Task details.
A word-for-word copy of the following listing is needed. Leave out its images.

Input material.
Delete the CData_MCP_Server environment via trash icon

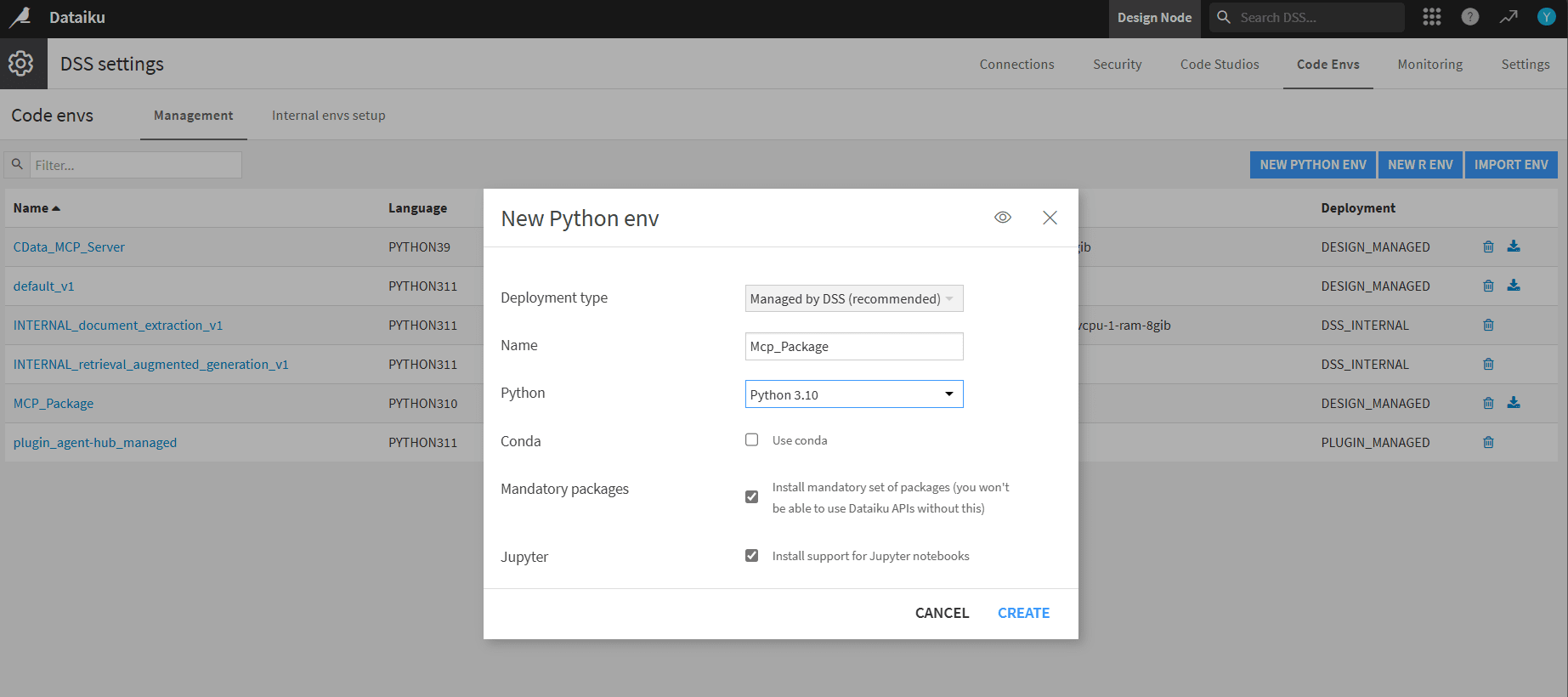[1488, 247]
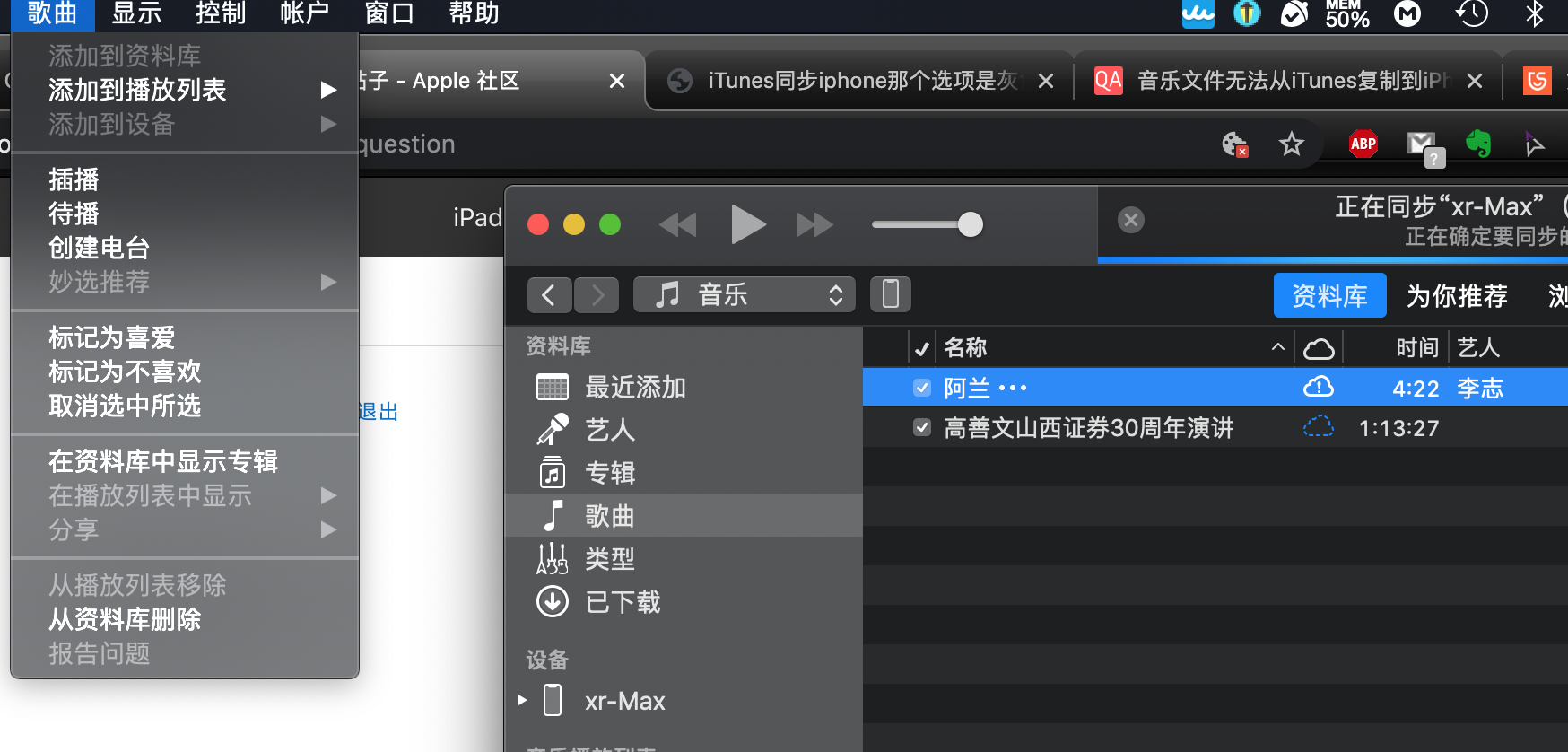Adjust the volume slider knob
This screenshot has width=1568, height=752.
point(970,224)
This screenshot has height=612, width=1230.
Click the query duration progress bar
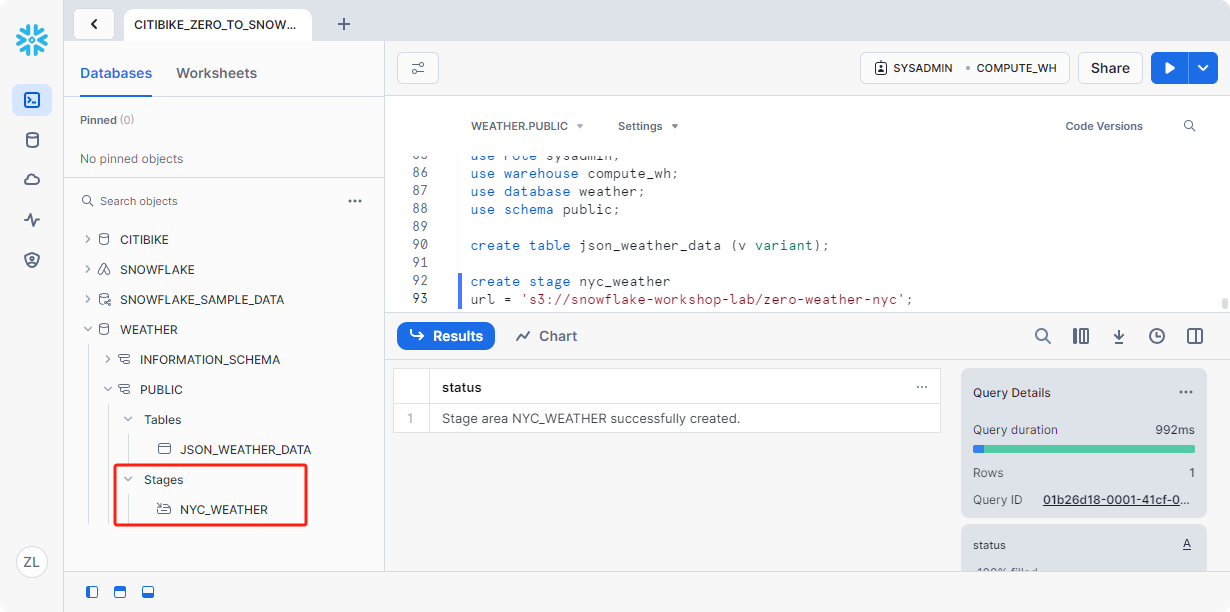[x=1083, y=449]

Problem solution.
Delete the CData_MCP_Server environment via trash icon

[1488, 247]
Adjust the volume slider knob
This screenshot has width=1568, height=752.
point(970,224)
This screenshot has height=612, width=1230.
Click the query duration progress bar
[x=1083, y=449]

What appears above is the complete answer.